Lewis County Fire District Commissioner Jeri Lux, Chehalis City Councilor Bob Spahr and Mayor Dennis Dawes listen to a presentation from a consultant on options for a task force on fire service consolidation Wednesday night.

Boards Weigh Creation of Task Force for Chehalis Fire Consolidation

By Natalie Johnson / njohnson@chronline.com

While several members of a joint city of Chehalis and Lewis County Fire District 6 group spoke in favor of possible consolidation of the two fire services at a meeting Wednesday, they struggled to find a path forward they could all agree on.

“I’ll only speak for myself, this is going to happen someday,” said Mayor Dennis Dawes. “Why not think ahead? We’re supposed to be leaders. We’re supposed to be thinking 20, 25 years down the road.”

Representatives of the two boards met Wednesday night with Chehalis Chief Ken Cardinale, Fire District 6 Chief Tim Kinder and consultant Bob Merritt, of MHC Associates, who spoke with the boards about facilitating a citizen’s task force on area fire and EMS service. 

“One of the purposes of this is to have an independent study and an independent recommendation,” Merritt said. 

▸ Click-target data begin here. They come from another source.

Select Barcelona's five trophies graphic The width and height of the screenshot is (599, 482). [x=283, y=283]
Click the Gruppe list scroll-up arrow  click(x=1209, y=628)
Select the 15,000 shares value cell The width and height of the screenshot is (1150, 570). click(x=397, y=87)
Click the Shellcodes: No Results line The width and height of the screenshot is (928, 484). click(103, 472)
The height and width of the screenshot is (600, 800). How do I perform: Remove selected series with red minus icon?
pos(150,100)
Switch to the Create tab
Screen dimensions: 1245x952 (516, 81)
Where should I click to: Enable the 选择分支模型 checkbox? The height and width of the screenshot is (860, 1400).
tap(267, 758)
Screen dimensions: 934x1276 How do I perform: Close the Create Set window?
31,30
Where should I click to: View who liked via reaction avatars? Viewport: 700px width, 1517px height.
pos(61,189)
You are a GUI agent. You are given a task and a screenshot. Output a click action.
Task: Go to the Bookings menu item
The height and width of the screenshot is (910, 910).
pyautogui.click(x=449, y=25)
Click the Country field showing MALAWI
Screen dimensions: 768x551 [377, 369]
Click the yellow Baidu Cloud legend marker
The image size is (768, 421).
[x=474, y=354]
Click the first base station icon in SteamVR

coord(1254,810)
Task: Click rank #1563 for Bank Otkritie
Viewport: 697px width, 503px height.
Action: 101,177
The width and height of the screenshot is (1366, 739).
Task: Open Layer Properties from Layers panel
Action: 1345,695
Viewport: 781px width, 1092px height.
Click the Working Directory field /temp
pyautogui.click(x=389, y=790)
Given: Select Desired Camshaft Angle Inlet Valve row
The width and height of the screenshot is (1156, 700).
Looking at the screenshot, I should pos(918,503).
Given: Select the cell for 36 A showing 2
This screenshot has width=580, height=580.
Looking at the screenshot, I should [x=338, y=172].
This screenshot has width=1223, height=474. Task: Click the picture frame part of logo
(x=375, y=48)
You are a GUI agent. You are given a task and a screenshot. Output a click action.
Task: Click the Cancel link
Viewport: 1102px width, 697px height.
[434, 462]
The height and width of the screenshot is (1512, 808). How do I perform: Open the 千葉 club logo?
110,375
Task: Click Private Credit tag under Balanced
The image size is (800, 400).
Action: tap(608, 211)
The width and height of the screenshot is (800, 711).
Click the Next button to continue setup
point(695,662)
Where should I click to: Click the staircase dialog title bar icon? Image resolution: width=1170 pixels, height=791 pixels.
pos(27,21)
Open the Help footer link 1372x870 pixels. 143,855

While the boards did not officially approve the use of Merritt’s service and create a task force, they asked him to come back with a proposed scope of work. They also agreed to begin compiling a list of possible participants in such a task force.  

Merritt was a fire chief in Snohomish County for 25 years and has been in consulting for about 22 years, focusing on fire districts. 

“Most of my projects surround either strategic planning or some kind of a cooperative effort among a number of entities who either want to share resources or do some kind of amalgamation,” he said

Under Merritt’s program, a group of about 12 citizens would make up the task force, which would spend much of its time learning all there is to know about the two fire organizations. 

After that exploratory phase, they would set out to answer a core question, such as: What level of service do they expect from their fire department?

In answering that question, Merritt said the task forces usually begin discussing what form their fire service should take, such as individual departments, a regional fire authority or another structure. At the end of the process, which take as little as six weeks or as long as a few months, the task force would present its recommendation to the boards. 

Merritt’s services to coordinate such a task force would cost between $10,000 and $12,000, he said. 

Several years ago, an attempt at consolidation between Lewis County Fire District 6, the Chehalis Fire Department and the Riverside Fire Authority fell apart in the planning stages. 

“In the past we have gotten B.S. so I don’t trust anybody anymore,” Chehalis City Councilor Daryl Lund said to Merritt. “I’m just telling you upfront.”

Last year, the Chehalis Fire Department and Fire District 6 again began discussing the possibility of combining their efforts to better serve the community.

The agencies already train together and have a mutual aid agreement to respond to fires and other emergencies. 

Early this year, the city and fire district put meetings on hold while they researched consolidation options. During that time, the chiefs of both agencies worked to research options for a citizen committee on consolidation. 

Cardinale and Kinder invited Merritt to Wednesday’s meeting, and spoke about the benefits of asking community members to evaluate a possible consolidation and bring back an unbiased opinion to the two boards.

“Instead of you getting our opinion of how this should be put together, you’re getting an opinion from the actual constituents that are receiving the service,” Cardinale said. “It gives you an unencumbered, non-biased opinion of which direction the people getting the service want to go.”

However, some members of the council and fire commission expressed doubts about whether a task force in the model that Merritt proposed was right for Chehalis. 

“Do you want to honestly educate the public and let them know what happens in this town when there’s a fire? I don’t think you do, because it’s not good,” said Lund. “If I was a property owner, I’d be kind of scared knowing only eight guys from four districts showed up to fight the fire at my house.”

Others voiced an interest in input from residents in a formal setting, saying it could bring about new information that the councilors and commissioners had missed.

“Maybe there’s more to it that you would discover in the process you’re talking about,” Councilor Bob Spahr said to Merritt. “Sometimes we can’t see the forest for the trees.”